Но вместо неизвестно чего наступает просто июнь, а потом июль, постепенно становится жарко, поначалу радуешься, что наконец-то можно спрятать куртку в шкаф, выскакивать из дома в майке и шлепанцах, а потом на радость не остается сил, их вообще ни на что не остается, жара изматывает, по крайней мере городская жара, и никакая река не спасает, не спасают даже две реки, была бы третья, и это, пожалуй, ничего бы не изменило».
Говорят, в жару надо пить зеленый чай. Ерунда. В жару надо пить кофе. Кофе, впрочем, надо пить всегда и везде, при всяком удобном случае, он превращает существование в жизнь – это Тереза знает точно. Но в жару кофе надо пить в два раза больше, чем обычно, если не хочешь целый день проваляться в постели ватным чучелком, сердитым, горячим, мокрым от пота чучелком, бр-р-р-р.
«А вот кофе-то в доме и нет. Ну как – нет, две чайные ложки, неприкосновенный утренний запас, на одну чашку. Но это – все. Потом придется бежать в лавку, в самый солнцепек, не откладывая до наступления прохлады, потому что до вечера на одной чашке не продержаться. Вернее, продержаться-то можно, а вот работать уже не получится. А перевод надо сдавать завтра. А с четырех до одиннадцати смена в кафе, нашла подработку на свою голову, корова, жадина несчастная, – ругает себя Тереза, – еще одно лето псу под хвост, а платят там копейки, и чаевые, на которые так рассчитывала, оказались копеечные, а время уходит, лето заканчивается, жизнь твоя тратится на ерунду, и другой жизни у тебя, между прочим, нет, ты в курсе?»

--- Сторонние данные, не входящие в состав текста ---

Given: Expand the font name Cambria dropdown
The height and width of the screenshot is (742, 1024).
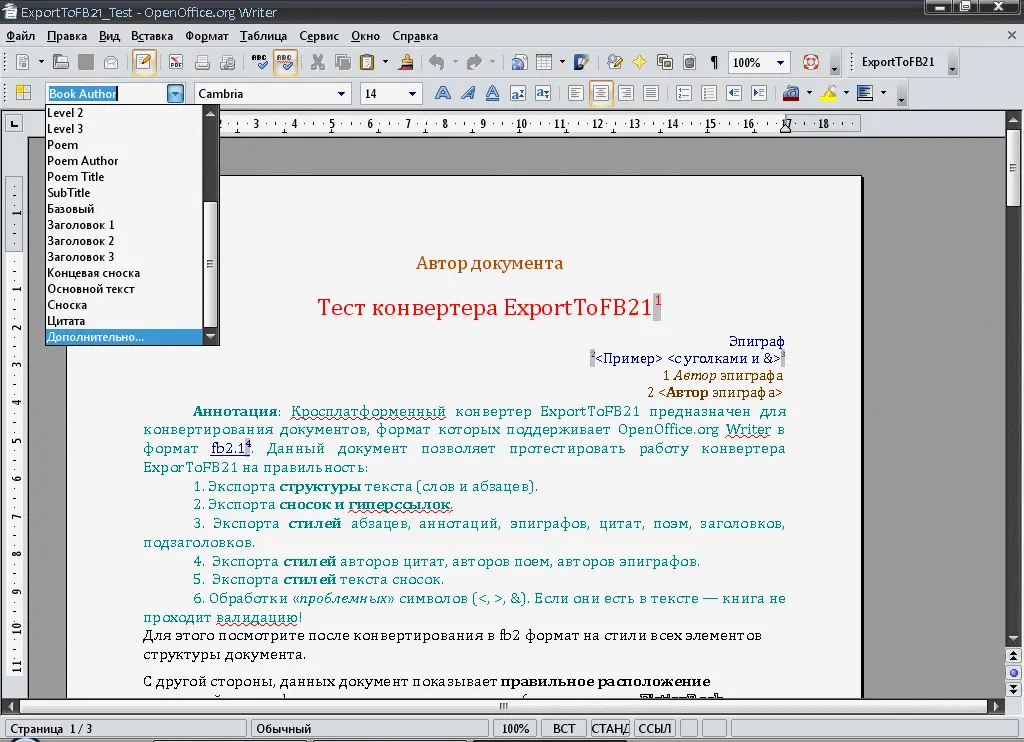Looking at the screenshot, I should pos(340,93).
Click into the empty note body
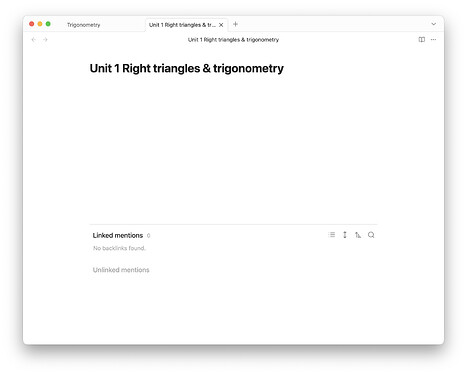This screenshot has width=466, height=375. [x=233, y=147]
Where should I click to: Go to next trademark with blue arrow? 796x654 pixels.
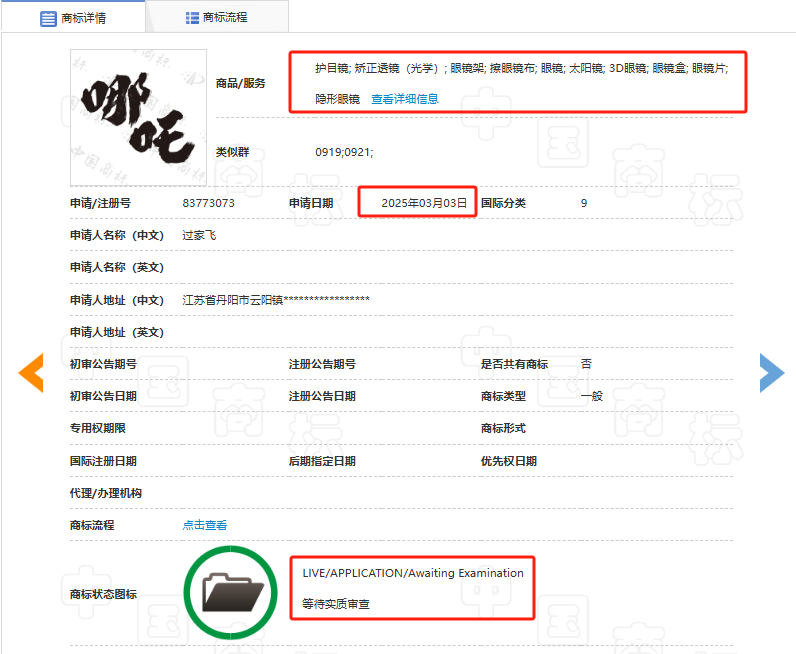tap(771, 372)
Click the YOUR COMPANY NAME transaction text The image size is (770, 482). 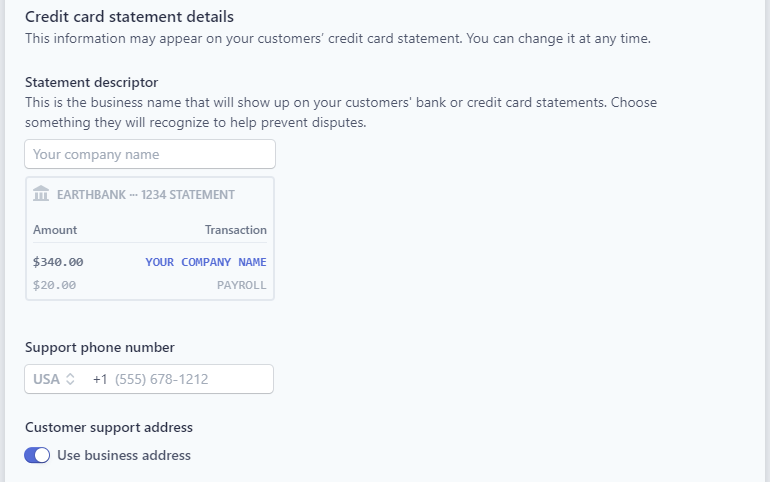pos(206,262)
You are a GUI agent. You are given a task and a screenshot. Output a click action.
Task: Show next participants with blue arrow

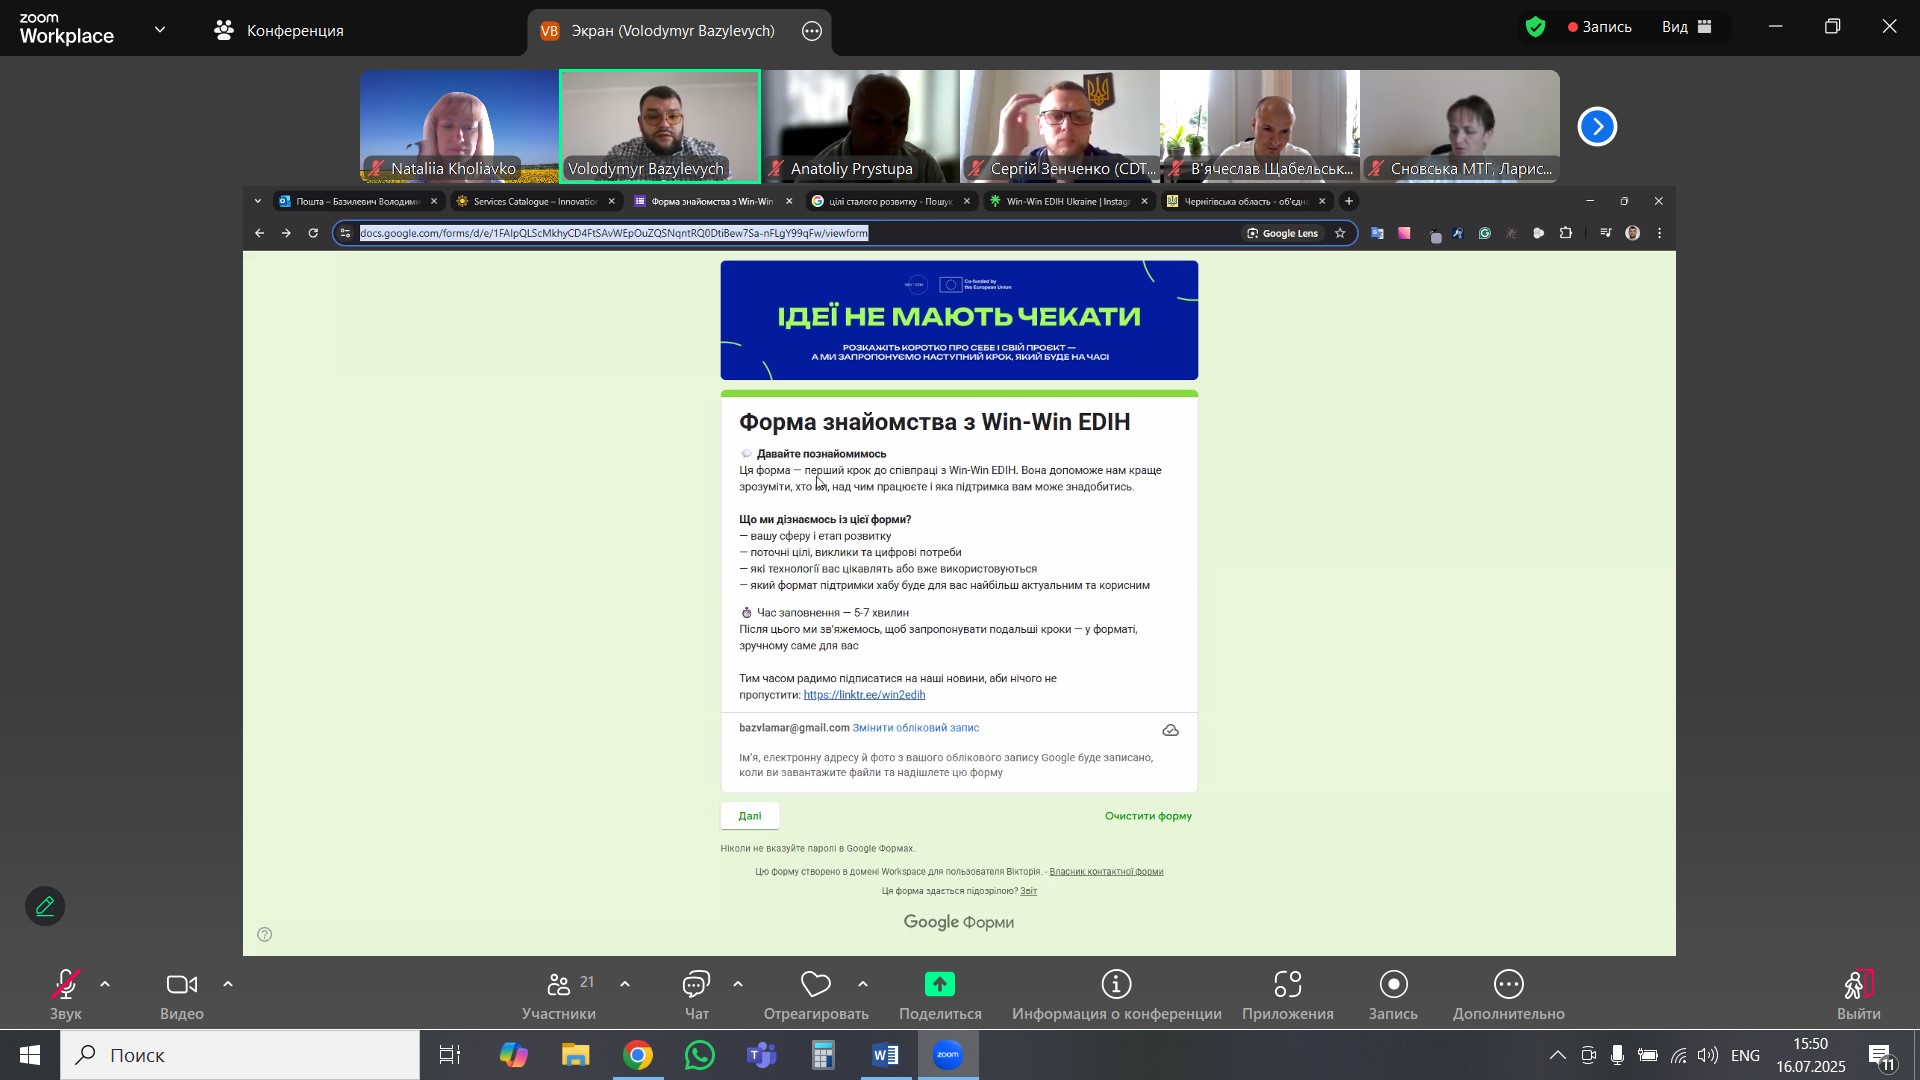pos(1597,127)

Тереза в курсе. Но это ничего не меняет. В любом случае работа нужна, спасибо еще, что в кафе летом людей всегда не хватает. Переводов летом мало, заработка едва хватает на оплату жилья, а на что покупать еду и кофе? То-то и оно. «Кофе, кофе, где же ты, мой кофе, – вздыхает Тереза, допив последний глоток. – Ладно, ничего, сейчас сбегаю».
Перед тем как выйти из дома, она умывается холодной водой и, не вытираясь, выскакивает на улицу, с мокрым лицом, влажными волосами, в забрызганной футболке. Первые пять минут будет полегче, а за это время, если постараться, можно добежать до улицы Пилес, хотя бы до лотков с сувенирами, где плавятся на солнце янтарные бусы, того гляди, снова станут смолой, прольются на булыжную мостовую тяжкими, горячими каплями. Тереза бежит мимо не останавливаясь, у нее хорошее дыхание, она еще долго может так бежать, не любит, но может, чего уж там.
Кофейная лавка «Гурман» на другом конце Пилес, но улица короткая, ее даже пешком за три минуты можно пройти насквозь, а бегом – вообще не вопрос. Когда древняя старушка, торгующая на площади букетами синего цикория и оранжевых ноготков, поднимает наконец трясущуюся голову, чтобы обстоятельно ответить на традиционное «здрасьте», Тереза уже тянет на себя тяжелую деревянную дверь, заходит внутрь и с наслаждением ежится от холодного кондиционированного воздуха.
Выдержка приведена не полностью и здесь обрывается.